Monocarboxylate transporter expression at the onset of skeletal muscle regeneration

The onset of skeletal muscle regeneration is characterized by proliferating myoblasts. Proliferating myoblasts have an increased energy demand and lactate exchange across the sarcolemma can be used to address this increased demand. Monocarboxylate transporters (MCTs) are involved in lactate transport across the sarcolemma and are known to be affected by various physiological stimuli. However, MCT expression at the onset of skeletal muscle regeneration has not been determined. The purpose of this study was to determine if skeletal muscle regeneration altered MCT expression in regenerating tibialis anterior (TA) muscle. Male C57/BL6 mice were randomly assigned to either a control (uninjured) or bupivacaine (injured) group. Three days post injection, the TA was extracted for determination of protein and gene expression. A 21% decrease in muscle mass to tibia length (2.4 +/- 0.1 mg/mm vs. 1.9 +/- 0.2 mg/mm, P < 0.02) was observed. IGF-1 and MyoD gene expression increased 5.0-fold (P < 0.05) and 3.5-fold (P < 0.05), respectively, 3 days post bupivacaine injection. MCT-1 protein was decreased 32% (P < 0.03); however, MCT-1 gene expression was not altered. There was no difference in MCT4 protein or gene expression. Lactate dehydrogenase (LDH)-A protein expression increased 71% (P < 0.0004).

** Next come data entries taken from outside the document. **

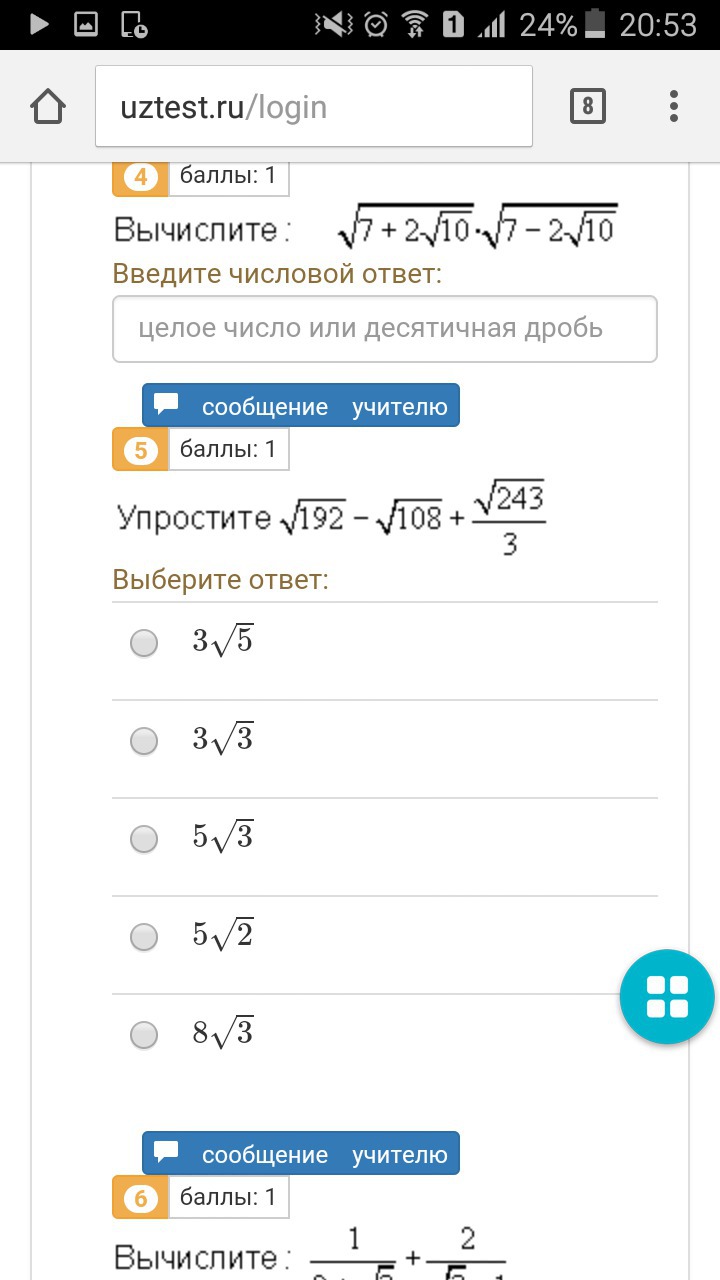Tap the alarm clock status icon
Screen dimensions: 720x1280
point(376,24)
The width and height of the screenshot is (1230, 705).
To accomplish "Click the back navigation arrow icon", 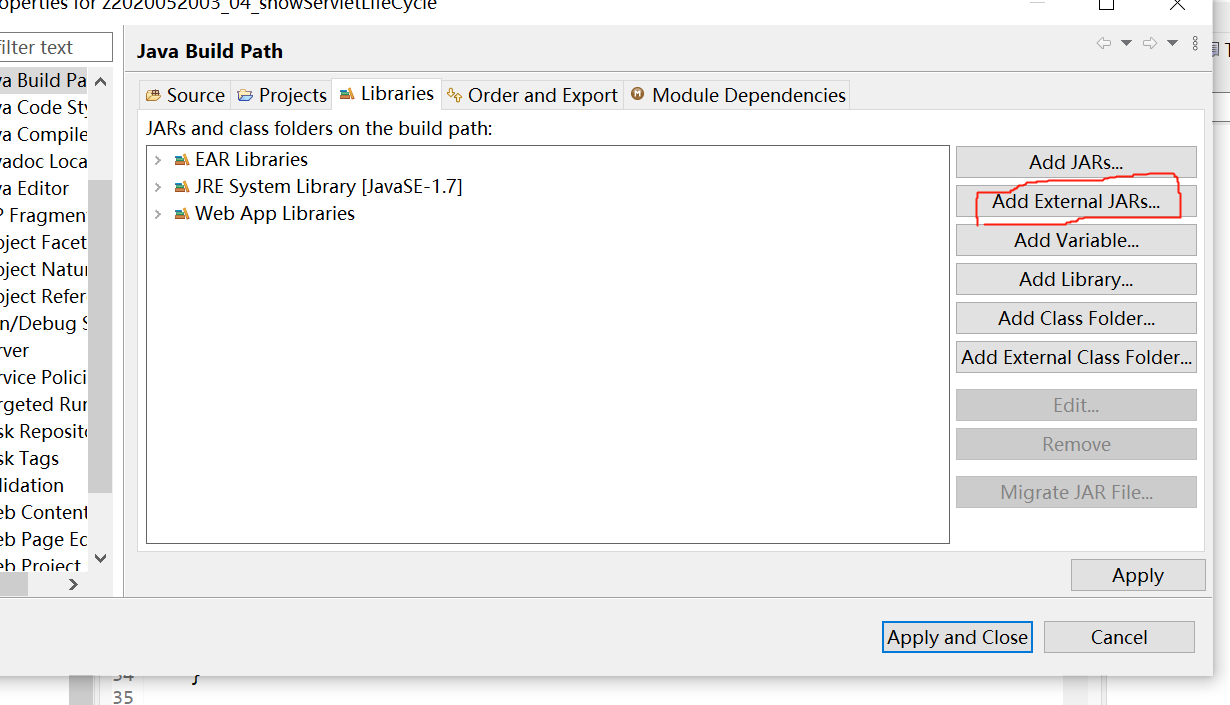I will [1103, 43].
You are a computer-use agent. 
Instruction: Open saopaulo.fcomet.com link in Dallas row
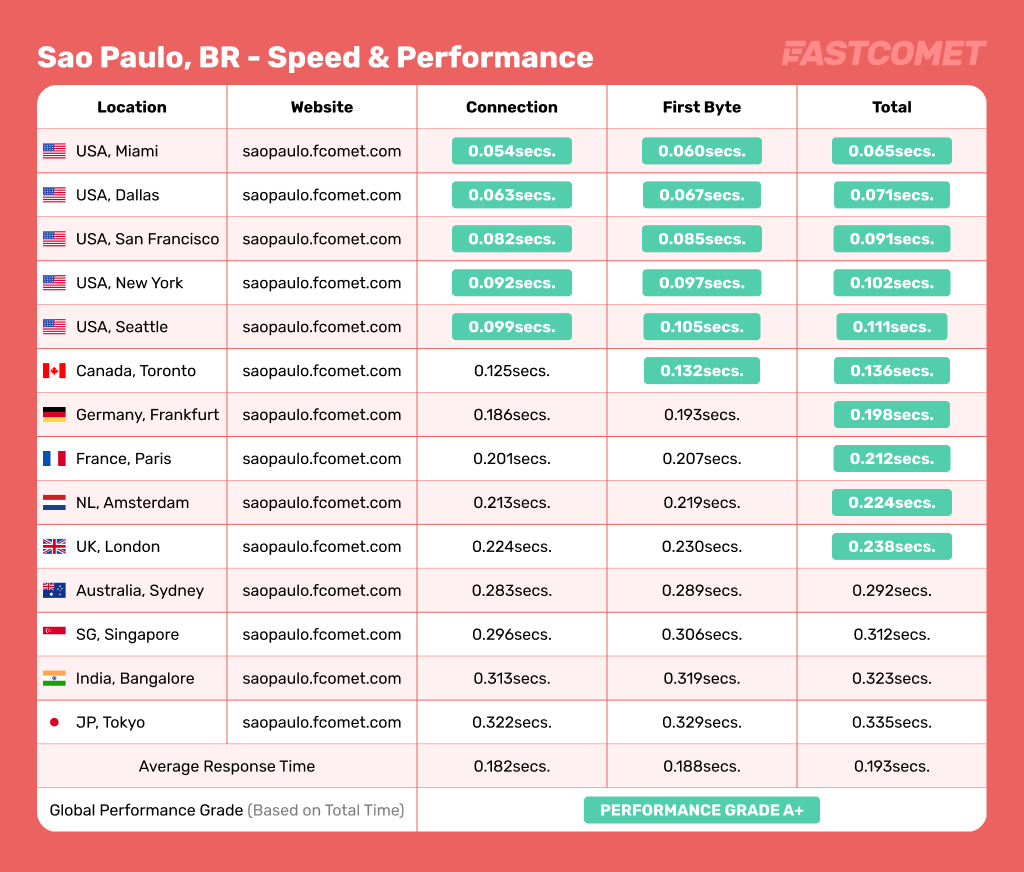point(322,195)
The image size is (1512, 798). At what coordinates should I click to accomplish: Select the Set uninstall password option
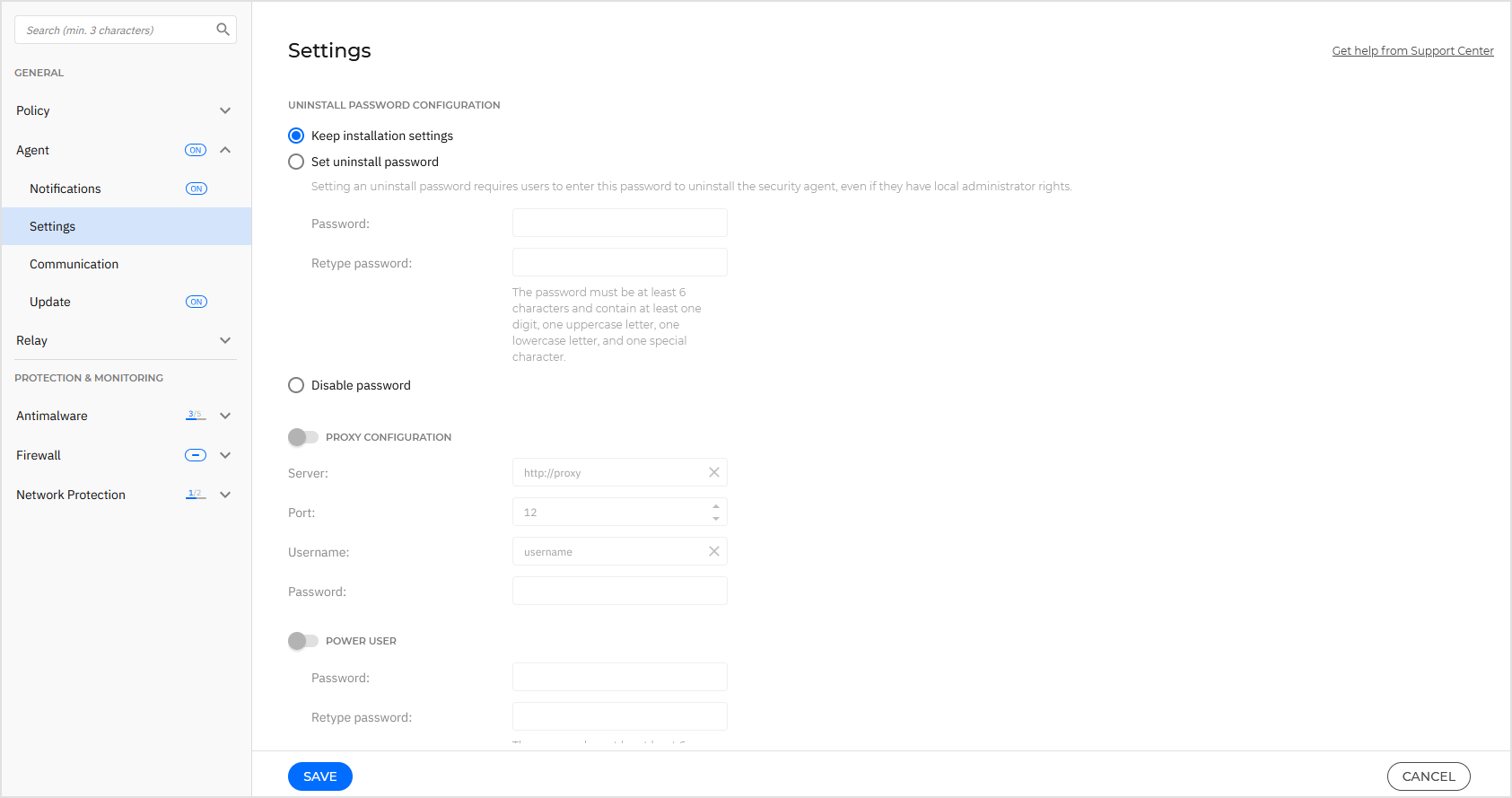point(296,162)
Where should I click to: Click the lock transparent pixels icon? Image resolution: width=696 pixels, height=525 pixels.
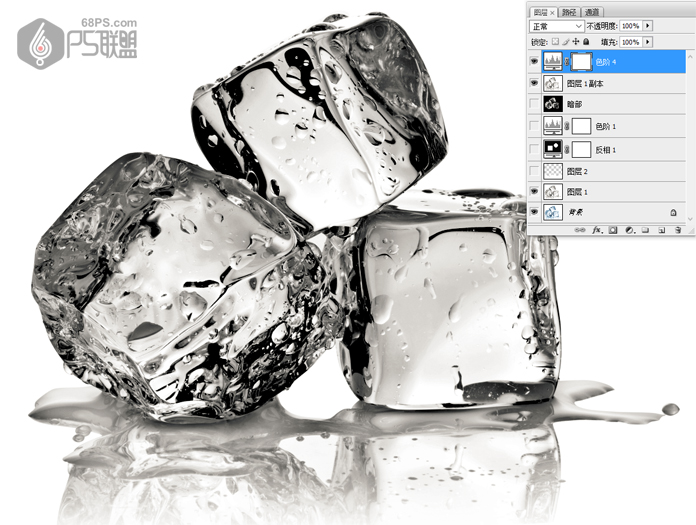point(555,43)
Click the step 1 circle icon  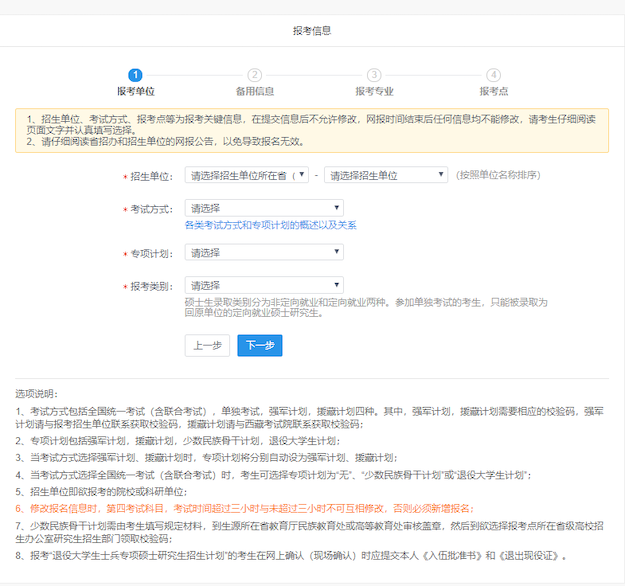[x=136, y=75]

Protein levels of LDH-B and mitochondrial enzyme cytochrome C oxidase subunit decreased 3 days post bupivacaine injection. CD147 and PKC-h protein increased 64% (P < 0.03) and 79% (P < 0.02), respectively. MCT1 but not MCT4 expression is altered at the onset of skeletal muscle regeneration possibly in an attempt to regulate lactate uptake and use by skeletal muscle cells.